=== Saved entries ===
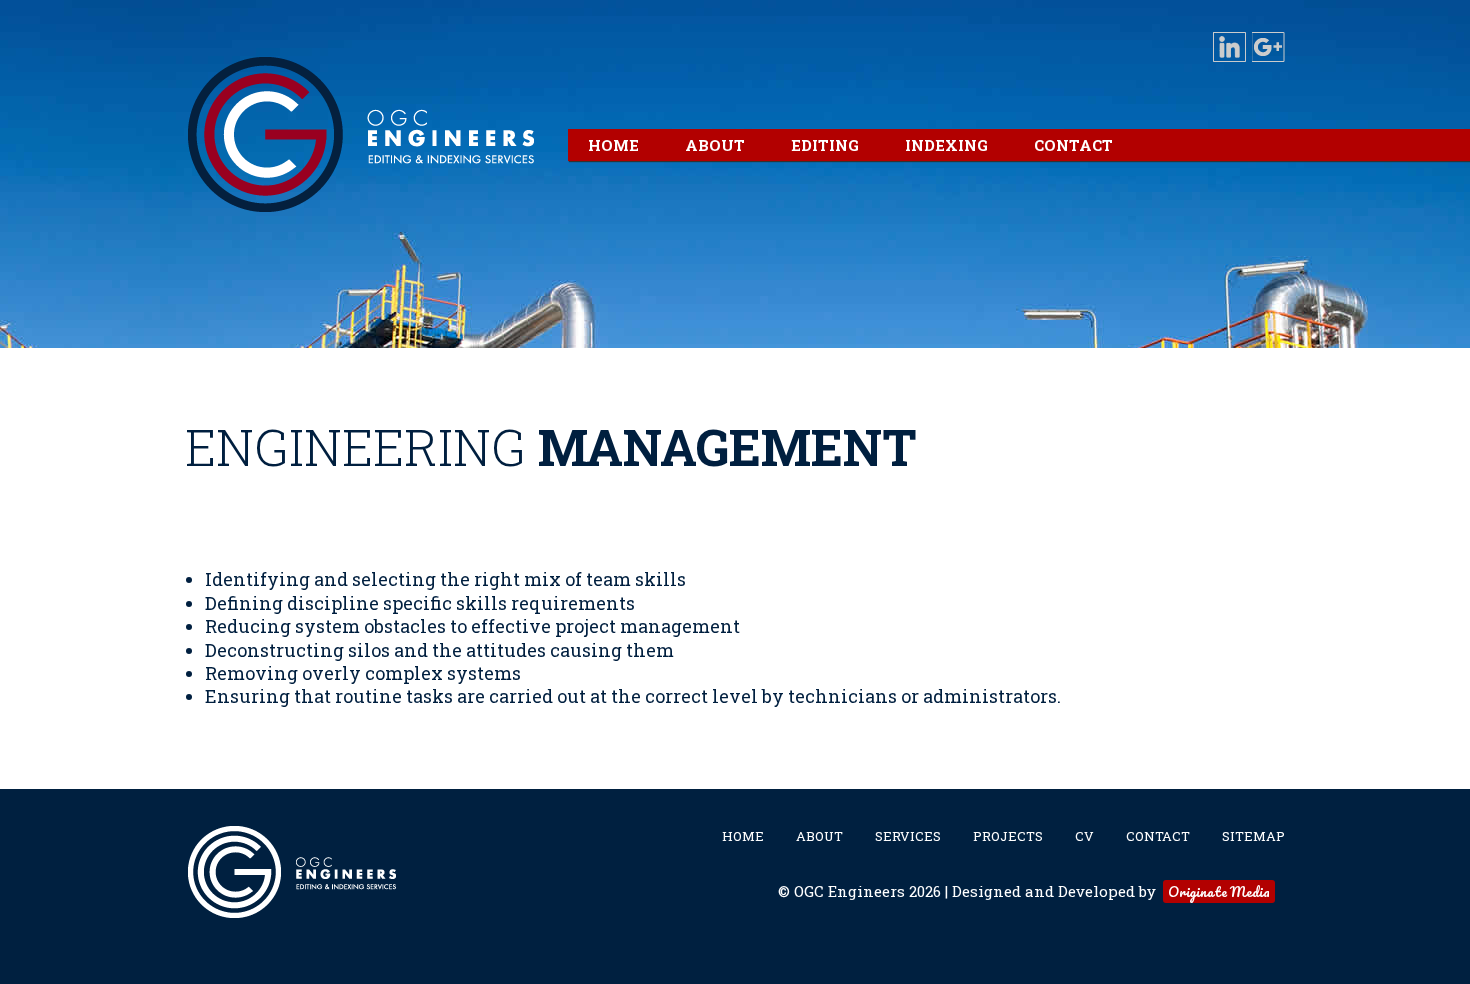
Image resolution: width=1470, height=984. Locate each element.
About (819, 836)
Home (743, 836)
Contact (1158, 836)
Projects (1008, 836)
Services (908, 836)
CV (1084, 836)
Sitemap (1253, 836)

=== Task prompt ===
The entries above are to be retyped exactly, with each picture left out.

=== Written answer ===
Image resolution: width=1470, height=984. Locate each element.
About (819, 836)
Home (743, 836)
Contact (1158, 836)
Projects (1008, 836)
Services (908, 836)
CV (1084, 836)
Sitemap (1253, 836)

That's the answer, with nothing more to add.